Exercise objective –
Please repeat the Kankakee Marsh press release below word for word, from "Jeff Manes, Producer/Writer." to "than 10,000 years.", inclusive.

━━━━━ Given text ━━━━━

2013 emmy nominee
2013 cinematography awardpittsburgh film awardriver bend film award
green lens film awardcincinnati film awardamerican conservation film award
Kankakee River Documentary Release Completed
November 1, 2012


General Email

Patty Wisniewski, Executive Producer/Camera. Phone 219-508-7364 Email

Jeff Manes, Producer/Writer. Phone: 219-775-3038 Email

Brian Kallies, Producer/Camera/Editor. Phone: 773-610-5819 Email

Tom Desch, Producer/Camera/Editor. Phone: 773-837-1915 Email

Valparaiso, IN – Everglades of the North: The Story of the Grand Kankakee Marsh, a one-hour television documentary, reveals the diverse ecology, illustrates the astonishing history, and explores the controversial saga of the Grand Kankakee Marsh in how people have used and perceived this wetland for more than 10,000 years.

Less than a century ago, there was an area in the Midwest that resembled the swamplands of Florida’s Everglades. Sometimes called the "Everglades of the North”, The Grand Kankakee Marsh once saturated nearly a million acres in Northern Indiana and a portion of Illinois.

The grand marsh was home to some of the highest concentrations of wildlife on the planet, with waterfowl so numerous they literally "blackened the sky.” Louis the XIV claimed this land as part of "New France.” The marsh was called Chicago’s food pantry. Industrialists made their fortunes from its seemingly endless natural resources.

Many sought the riches of the marsh, but at a costly price. Today less than 5% of the Grand Kankakee Marsh has survived man’s advances, but with a better understanding of the important role wetlands play in the environment, there is a renewed effort to restore part of what was lost.

Shooting for the documentary began three years ago and is now in post-production with an expected release date later this year.

"This has been an incredible experience,” said producer Pat Wisniewski, founder of For Goodness Sakes Productions in Valparaiso, "We’ve met scores of wonderful people who love the Kankakee river and its fabled marsh, and wanted to share their stories with us.”

Wisniewski teamed up with friend and syndicated columnist Jeff Manes of Lowell, who grew up on the Kankakee River and approached her about creating a story about the marsh. "It didn’t take long for us to realize we needed to make this documentary,” he said. "We can bring this story to life.”

━━━━━ Stored data ━━━━━

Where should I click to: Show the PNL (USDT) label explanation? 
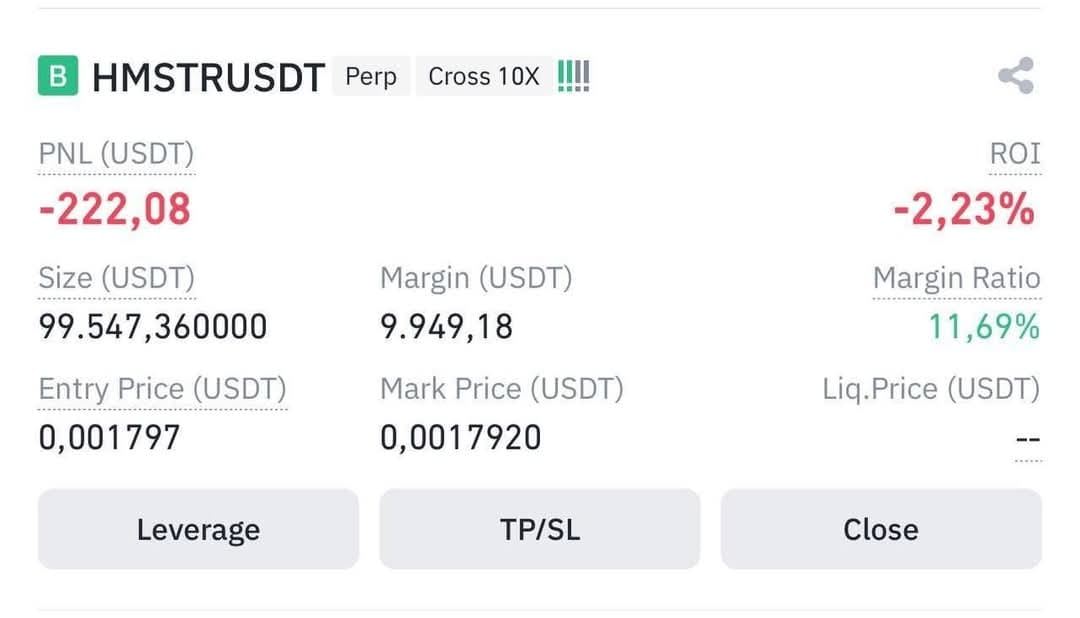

━━━━━

Result –
Jeff Manes, Producer/Writer. Phone: 219-775-3038 Email

Brian Kallies, Producer/Camera/Editor. Phone: 773-610-5819 Email

Tom Desch, Producer/Camera/Editor. Phone: 773-837-1915 Email

Valparaiso, IN – Everglades of the North: The Story of the Grand Kankakee Marsh, a one-hour television documentary, reveals the diverse ecology, illustrates the astonishing history, and explores the controversial saga of the Grand Kankakee Marsh in how people have used and perceived this wetland for more than 10,000 years.